The forest is rich and lush, with glow worms, streams and several bush tracks, some which trail off into nowhere. Several large eucalyptus trees planted by the Centrepoint community were recently cut down because they were becoming dangerous, and for the first time the community hidden away up the long narrow driveway was confronted with the outside reality from within the one they choose to escape to. It was if the curtains were ripped open.
The stumps of the trees were left to be used as seats, and more trees will be planted in their place. KP is always turning up surprises that remind Gregory of what it once was and who built it.
An electrician once called out for a job couldn't find the end of some wires after they disappeared into the ground, so they had to ask the old Centrepoint member who still lives there to help.
"He trotted down and came and saw us and we walked off into the bush and on the back of the tree in the middle of nowhere is a fuse board, and we flicked a switch and the power came back on," Gregory says. It's since been removed.
The trust generates income from the residents' rent, casual accommodation, its on-site café and venue hire. Rooms and facilities are booked out for conferences, they hold annual festivals and there is even a school holiday programme. It is open to the general public, but some choose not to come because of its dark past.
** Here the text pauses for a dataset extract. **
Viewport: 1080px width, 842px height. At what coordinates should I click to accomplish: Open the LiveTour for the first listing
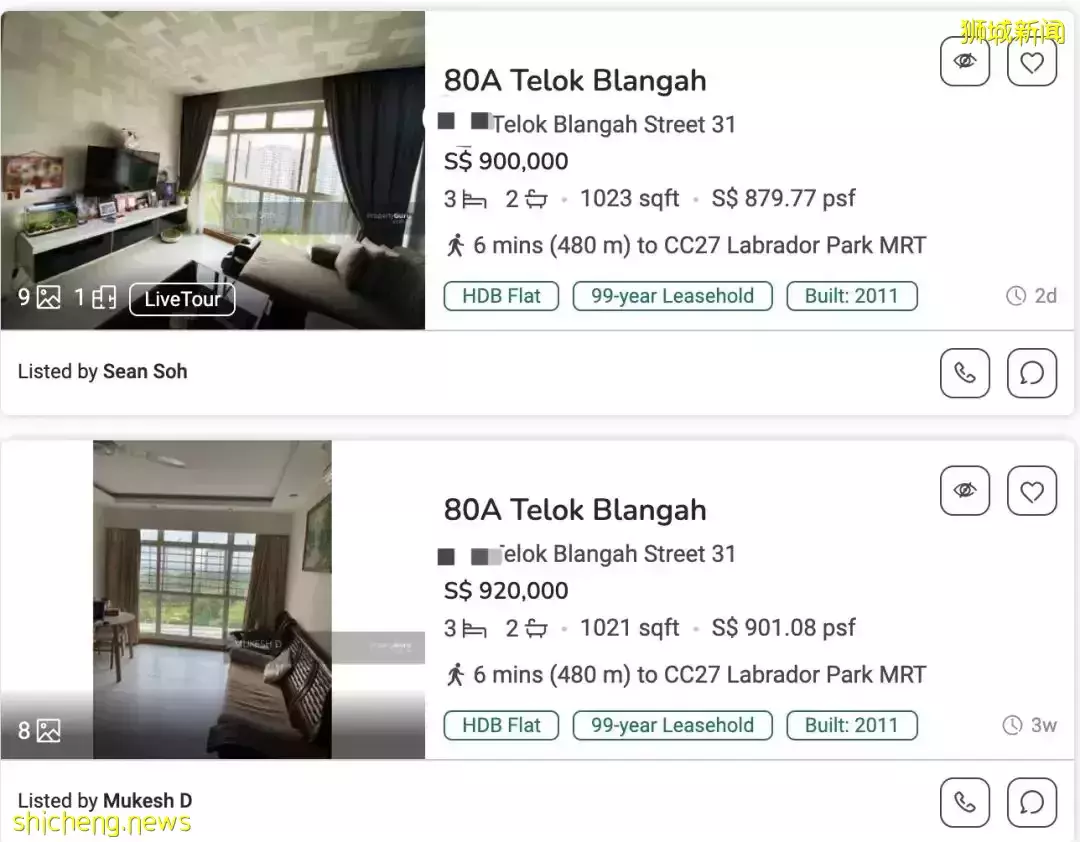pyautogui.click(x=182, y=299)
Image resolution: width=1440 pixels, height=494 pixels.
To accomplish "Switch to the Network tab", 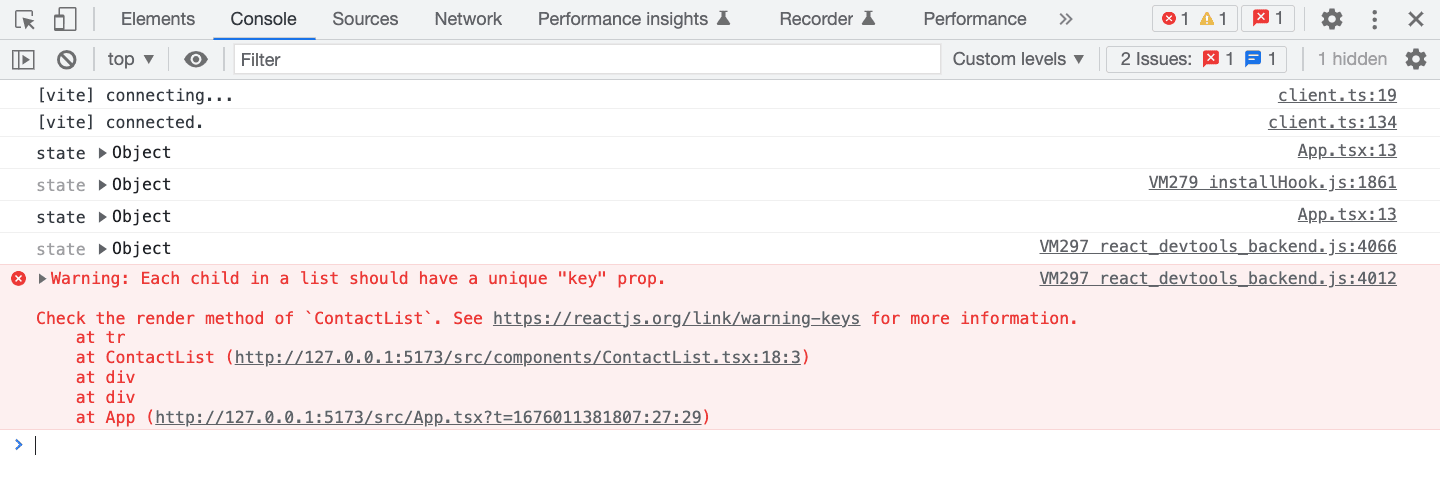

Many people from overseas used to visit, particularly to learn yoga, or volunteer in between the fruit picking season. They used to have up to 50 volunteers at a time - more in the lead up to the big festivals held on site - but that number has dwindled to around 15.
Annette is the volunteer manager and arrived after the second level 4 lockdown last year, having hunkered down off-grid in Raglan for the months prior.
The crystal sound therapist with a background in law and business quickly put her skills to use, bringing older and younger volunteers together, giving volunteers their own rooms and bridging the divide between them and residents.
Everyone is always coming to her with problems, usually ones she can handle. It is fine if people have issues they are working through, she says. But while KP might be a lot of things, it is not a mental health or addiction service.
Annette would like to see the place focus more on becoming self-sustainable, a sentiment echoed by many of the residents and returning volunteer, French man Thomas Tournant.
After eight months travelling and working on orchards, Tournant came back a couple months ago after chatting with management about plans for a Heal NZ festival next year. But he is driven to stay by a passion for the land.
"We need people to stay mindful to make this place what it should be because there is so much potential," he says.
When the Prema Trust purchased the site, trustees Phillip and Jennifer Cottingham had a vision to build a place where people can learn about all sorts of different ways of living and environmental and ecological awareness.
"We really see it as an education centre - an example of living in a busy urban environment but still close to nature," Phillip says.
They wish to establish community wellbeing programmes, day seminars and eventually a residential wellbeing facility where people who are discharged from hospital can be cared for as they transition back into their lives.
Phillip says he and Jenny view themselves as kaitiaki, caretakers of the land.
"It's still an unfolding vision, but the vision was to have a campus for our college (Wellpark College of Natural Therapies) and a residential healing facility, and it was clear also that there would be people living here who could align with the land and part of what we wanted to do was to make sure that the existing bush and forest was all preserved."
It appears that as long as the site remains in the hands of the trust, this sliver of oasis in northern Auckland's concrete jungle, will remain. And one day seeds will grow into trees which will once again hide the highway and the big Mitre 10 across the road - the only visible reminders of what's outside.